Reproduce the listing below verbatim, preserving every line in its original order.

Dataset
=-=-=

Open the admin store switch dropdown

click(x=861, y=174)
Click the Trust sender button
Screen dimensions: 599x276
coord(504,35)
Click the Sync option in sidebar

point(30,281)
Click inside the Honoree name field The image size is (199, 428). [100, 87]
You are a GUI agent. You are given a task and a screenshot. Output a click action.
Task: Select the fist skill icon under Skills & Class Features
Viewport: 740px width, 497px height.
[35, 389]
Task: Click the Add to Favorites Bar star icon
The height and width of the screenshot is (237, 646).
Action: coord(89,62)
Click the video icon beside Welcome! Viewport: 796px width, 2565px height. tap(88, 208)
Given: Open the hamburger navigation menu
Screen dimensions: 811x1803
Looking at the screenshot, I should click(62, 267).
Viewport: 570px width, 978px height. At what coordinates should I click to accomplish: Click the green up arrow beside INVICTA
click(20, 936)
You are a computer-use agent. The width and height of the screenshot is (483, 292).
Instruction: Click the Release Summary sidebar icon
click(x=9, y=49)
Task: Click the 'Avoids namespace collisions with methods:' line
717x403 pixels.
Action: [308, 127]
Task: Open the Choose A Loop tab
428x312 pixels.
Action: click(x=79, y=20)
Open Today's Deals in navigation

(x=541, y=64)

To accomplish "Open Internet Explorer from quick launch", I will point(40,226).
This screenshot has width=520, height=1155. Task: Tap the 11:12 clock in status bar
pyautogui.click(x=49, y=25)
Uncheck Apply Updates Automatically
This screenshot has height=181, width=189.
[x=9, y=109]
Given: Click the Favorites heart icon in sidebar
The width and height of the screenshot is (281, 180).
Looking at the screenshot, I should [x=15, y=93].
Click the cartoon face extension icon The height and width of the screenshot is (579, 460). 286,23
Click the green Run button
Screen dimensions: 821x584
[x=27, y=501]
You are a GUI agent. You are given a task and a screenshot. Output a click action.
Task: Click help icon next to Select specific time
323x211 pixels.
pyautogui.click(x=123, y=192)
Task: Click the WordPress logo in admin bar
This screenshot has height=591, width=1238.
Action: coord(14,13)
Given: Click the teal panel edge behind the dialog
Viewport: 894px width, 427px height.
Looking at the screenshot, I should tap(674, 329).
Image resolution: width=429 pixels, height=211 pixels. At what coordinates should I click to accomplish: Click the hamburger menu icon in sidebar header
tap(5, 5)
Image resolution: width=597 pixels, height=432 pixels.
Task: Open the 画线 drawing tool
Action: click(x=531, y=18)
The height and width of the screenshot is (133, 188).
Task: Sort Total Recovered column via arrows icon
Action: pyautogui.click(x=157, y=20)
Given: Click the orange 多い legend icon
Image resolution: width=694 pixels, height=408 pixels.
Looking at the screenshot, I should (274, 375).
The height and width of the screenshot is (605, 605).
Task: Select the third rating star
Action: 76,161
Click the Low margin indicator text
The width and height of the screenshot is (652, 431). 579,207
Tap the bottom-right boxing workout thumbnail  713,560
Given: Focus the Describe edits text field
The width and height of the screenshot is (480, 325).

=-=-=

Task output
Open the admin store switch dropdown

click(x=861, y=174)
Click the Trust sender button
Screen dimensions: 599x276
coord(504,35)
Click the Sync option in sidebar

point(30,281)
Click inside the Honoree name field The image size is (199, 428). [100, 87]
You are a GUI agent. You are given a task and a screenshot. Output a click action.
Task: Select the fist skill icon under Skills & Class Features
Viewport: 740px width, 497px height.
[35, 389]
Task: Click the Add to Favorites Bar star icon
The height and width of the screenshot is (237, 646).
Action: coord(89,62)
Click the video icon beside Welcome! Viewport: 796px width, 2565px height. tap(88, 208)
Given: Open the hamburger navigation menu
Screen dimensions: 811x1803
Looking at the screenshot, I should click(62, 267).
Viewport: 570px width, 978px height. At what coordinates should I click to accomplish: Click the green up arrow beside INVICTA
click(20, 936)
You are a computer-use agent. The width and height of the screenshot is (483, 292).
Instruction: Click the Release Summary sidebar icon
click(x=9, y=49)
Task: Click the 'Avoids namespace collisions with methods:' line
717x403 pixels.
Action: [308, 127]
Task: Open the Choose A Loop tab
428x312 pixels.
Action: click(x=79, y=20)
Open Today's Deals in navigation

(x=541, y=64)

To accomplish "Open Internet Explorer from quick launch", I will point(40,226).
This screenshot has width=520, height=1155. Task: Tap the 11:12 clock in status bar
pyautogui.click(x=49, y=25)
Uncheck Apply Updates Automatically
This screenshot has height=181, width=189.
[x=9, y=109]
Given: Click the Favorites heart icon in sidebar
The width and height of the screenshot is (281, 180).
Looking at the screenshot, I should [x=15, y=93].
Click the cartoon face extension icon The height and width of the screenshot is (579, 460). 286,23
Click the green Run button
Screen dimensions: 821x584
[x=27, y=501]
You are a GUI agent. You are given a task and a screenshot. Output a click action.
Task: Click help icon next to Select specific time
323x211 pixels.
pyautogui.click(x=123, y=192)
Task: Click the WordPress logo in admin bar
This screenshot has height=591, width=1238.
Action: coord(14,13)
Given: Click the teal panel edge behind the dialog
Viewport: 894px width, 427px height.
Looking at the screenshot, I should tap(674, 329).
Image resolution: width=429 pixels, height=211 pixels. At what coordinates should I click to accomplish: Click the hamburger menu icon in sidebar header
tap(5, 5)
Image resolution: width=597 pixels, height=432 pixels.
Task: Open the 画线 drawing tool
Action: click(x=531, y=18)
The height and width of the screenshot is (133, 188).
Task: Sort Total Recovered column via arrows icon
Action: pyautogui.click(x=157, y=20)
Given: Click the orange 多い legend icon
Image resolution: width=694 pixels, height=408 pixels.
Looking at the screenshot, I should (274, 375).
The height and width of the screenshot is (605, 605).
Task: Select the third rating star
Action: 76,161
Click the Low margin indicator text
The width and height of the screenshot is (652, 431). 579,207
Tap the bottom-right boxing workout thumbnail  713,560
Given: Focus the Describe edits text field
The width and height of the screenshot is (480, 325).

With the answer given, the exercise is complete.